TEXT >>

Words & Pictures - Freshly Inked

Alzheimer’s Prayer

February 6, 2020 Leave a Comment

When I cannot recall your face or name,
Come visit me.
Sit close and paint my memories
with your words.
 
When my joints are gnarled and useless,
Hold my hand.
Warm my tangled fingers between your
praying palms.
 
When my bones ache and my body fails,
Take me to the ocean.
Let me face the falling tide and breathe in
sea’s last light.
 
When my words are gone and evening falls,
Sing me Shenandoah.
Hold me close and let the last notes ring, long after
I am sleeping.

Alzheimer's Prayer

In memory of my mother, Clella Mae [October 1926 – January 2020]

Filed Under: Poetry Tagged With: aging, Alzheimer's, family, mothers

Graduation Season

May 30, 2019 2 Comments

Graduations Season {Poem} | The Harmony Cat - reneebutcher.com

A few late night reflections on parenting

When I was a young mother, pony-tailed and skipping over stairs strewn with toppled towers and dress-up silks, I was sure that by the time my baby was in high school, my floors would be clean, my laundry folded, my walls painted, my garden abundant, and the first of my novels published.

It was a fantasy.

Because as my children got older, I realized that the hitches and glitches of the Duplo generation are nothing compared to those of adolescence. Hunger, fatigue, sogginess – I can fix those. Junior high drama and broken hearts are not so easy.

And then. Mile-markers. Preschool. Kindergarten. Paper caps and gowns. Sand castles and lemonade stands. Precious pictures etched into the corners of my mind.

First concerts. First dates. First loves.

More caps and gowns.

Breathe. Just keep breathing, Mama. Pray or send it out to the universe or align your chakras or whatever you do. It’s all the same.

Just Love them. Even when they think you don’t. Even when you are the only one who does.

“Wear your coat.”
“Call soon.”
“Be safe.”

“I love you.”
“I love you.”
“I love you.”

And then. Suitcases. Packed cars. Clean rooms.
Empty echoes that are not nearly as satisfying as you thought they would be.

And then. Across ten miles or a thousand, you hope that they can feel your prayers. Even when they don’t believe in them. Even when you are the only one who does.

“I love you.”
“I love you.”
“I love you.”

And then. Sweethearts. Broken hearts. Celebrations. Maybe marriage. Maybe babies.

Maybe grandbabies, who come into the world with Hope clasp in tight fists and hand it to their mothers for safekeeping.

Safe Keeping.

“I love you.”
“I love you.”
“I love you.”

You swim in Abundance.

EXERCISES >>
a: Please write out the poetry page from "A few late night" to "was a fantasy.".
b: In the poetry page, what song does the speaker of "Alzheimer's Prayer" ask to have sung?

GIVEN DATA >>

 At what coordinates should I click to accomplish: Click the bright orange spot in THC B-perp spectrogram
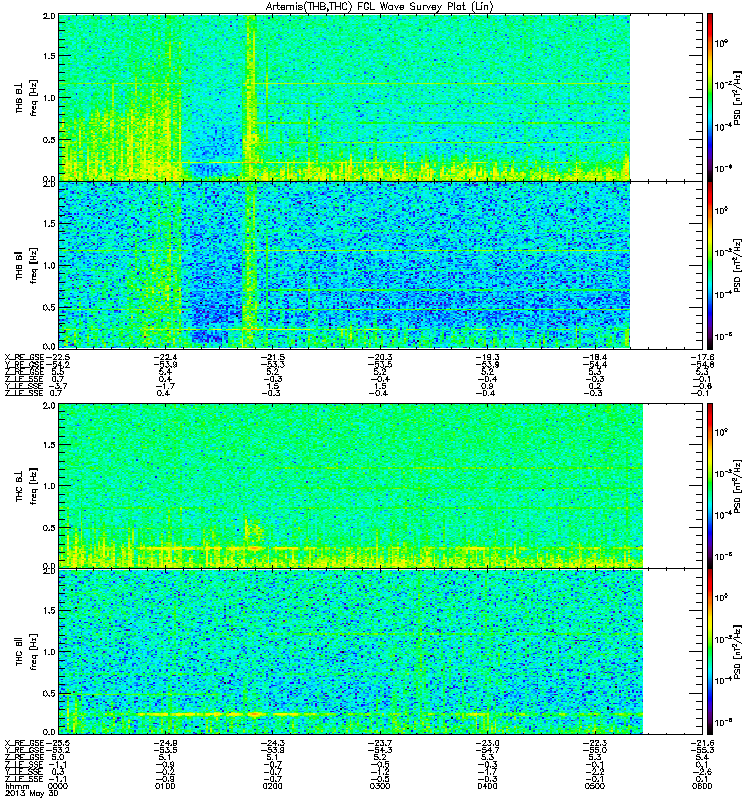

RESPONSES FOR EACH TASK >>
a:
A few late night reflections on parenting

When I was a young mother, pony-tailed and skipping over stairs strewn with toppled towers and dress-up silks, I was sure that by the time my baby was in high school, my floors would be clean, my laundry folded, my walls painted, my garden abundant, and the first of my novels published.

It was a fantasy.

b: Shenandoah.